Multimedia Exhibition ‘qaʔ yəxw – water honours us: womxn and waterways’ Celebrates Expression of Identity and Culture

Wednesday 10th, April 2019 / 10:52
By Maggie McPhee

photo by Marika Echachis Swan

Where: Bill Reid Gallery
When: April 10 – October 2

ReMatriate Collective and the Bill Reid Gallery present qaʔ yəxw – water honours us: womxn and waterways, a multimedia exhibition honouring Indigenous womxn’s relationship to water as child bearers, healers and doulas. Inspired by the fluid and borderless nature of water systems, the exhibition hopes to galvanize the community at large to protect waterways and Indigenous sovereignty.

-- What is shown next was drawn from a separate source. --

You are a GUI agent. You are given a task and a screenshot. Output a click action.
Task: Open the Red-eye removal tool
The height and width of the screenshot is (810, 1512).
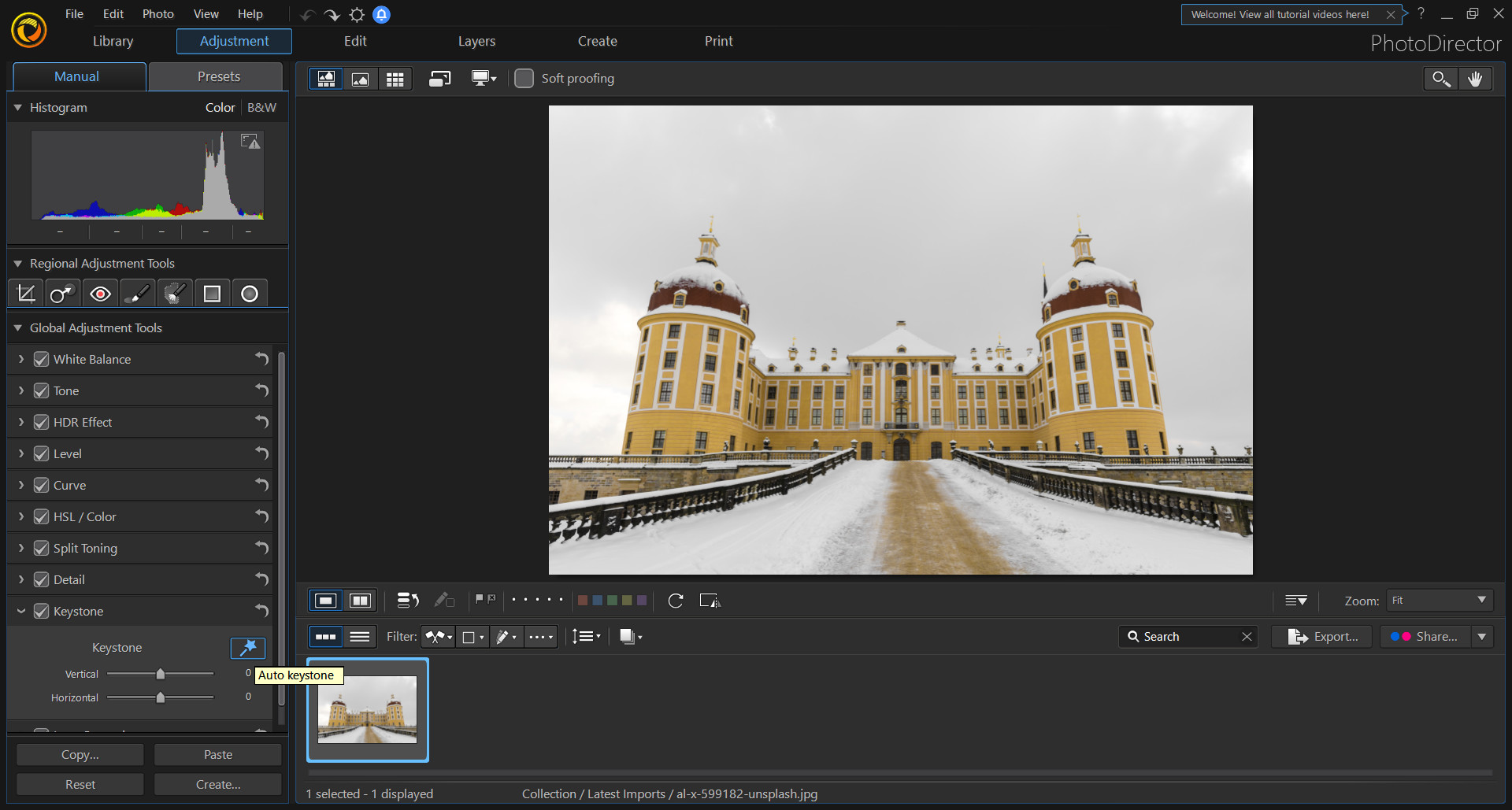click(x=100, y=293)
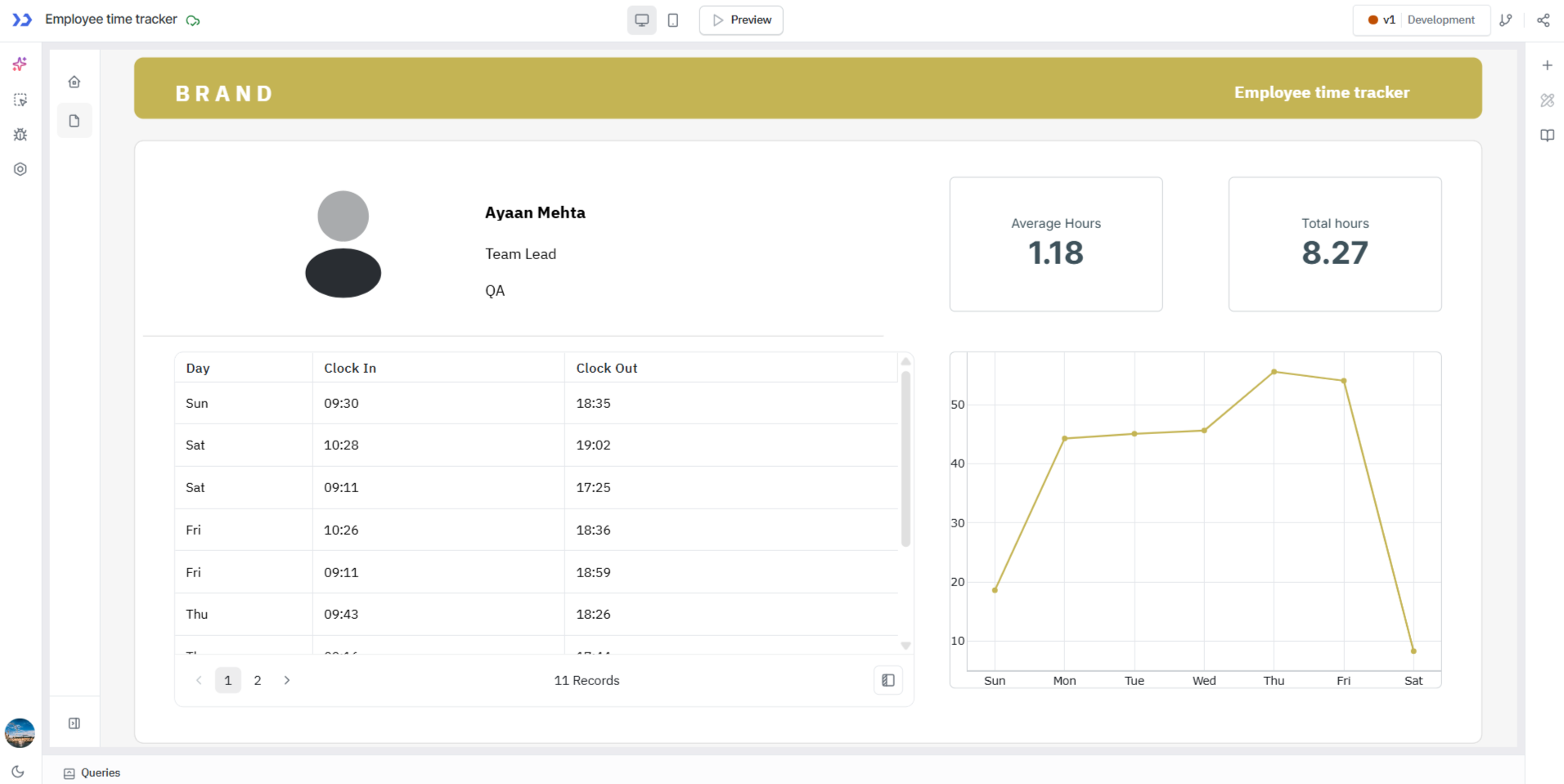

“ReMatriate Collective aims to celebrate Indigenous womxn’s expression of identity, culture and knowledge by asserting positive self-determined representation,” the curators explain. ReMatriate formed in 2014 with the aim of challenging colonial media by re-centering matriarchs, womxn, elders, gender-non binary and Two-Spirit individuals within our discussions and exaltations of Indigenous experiences. “In light of the Inquiry into Missing and Murdered Indigenous Women, Girls and Two-Spirit peoples,” they explain. “There is a need to support womxn’s sovereignty, and to educate the broader community about matriarchal systems.”

ReMatriate’s mission culminates in qaʔ yəxw, the collective’s most significant exhibition project to date. Nine female-identifying artists hailing from diverse backgrounds and geographies — Gitxsan, Stó:lō, Kaska Dena, Mohawk, Nuu-chah-nulth, Tlingit, Selkirk, Blackfoot, and Cree — bring their worldviews and cultural practices to explore womxn’s relationship to water. Together they weave a patchwork of divergent Northwest Coast Indigenous mythologies and artistic traditions to acknowledge our connections to each other and the land, uniting us as we enter into an era of ecological crisis.

photo by Kali Spitzer

Carrielynn Victor (Stó:lō) reflects upon ancestral and colonial influences on Indigenous cosmologies to remind audiences to honour womxn’s connection to the moon. Veronica Waechter (Gitxsan) uses a mask to draw parallels between water and womxn, from our gentle and nurturing qualities to our dangerous and powerful ones. Richelle Bear Hat (Blackfoot/Cree) – in light of the UN declaring 2019 the year of Indigenous Language Revitalization – anchors her art around how Indigenous languages and landscapes intersect.

“Indigenous people are as diverse as the land,” and including an array of heritages and mediums allows the exhibition to embody its themes of inclusion, community, and self-determination. By unearthing pre-colonial knowledge and sharing ancient frameworks through art, ReMatriate hopes to inspire new approaches to increasingly challenging political and environmental issues.

“Our traditional lands includes all non-human beings too, and these creatures all deserve the right to live their lives as much as humans do, to grow and roam their home territories, undisturbed by the encroachment of industries. The way we treat the land is a reflection of how we treat ourselves and each other. The land and water and skies are sacred. Womxn’s bodies are sacred.”

qaʔ yəxw – water honours us: womxn and waterways also highlights Water Keeper Audrey Seigl (Musqueam) who will be present at the exhibition.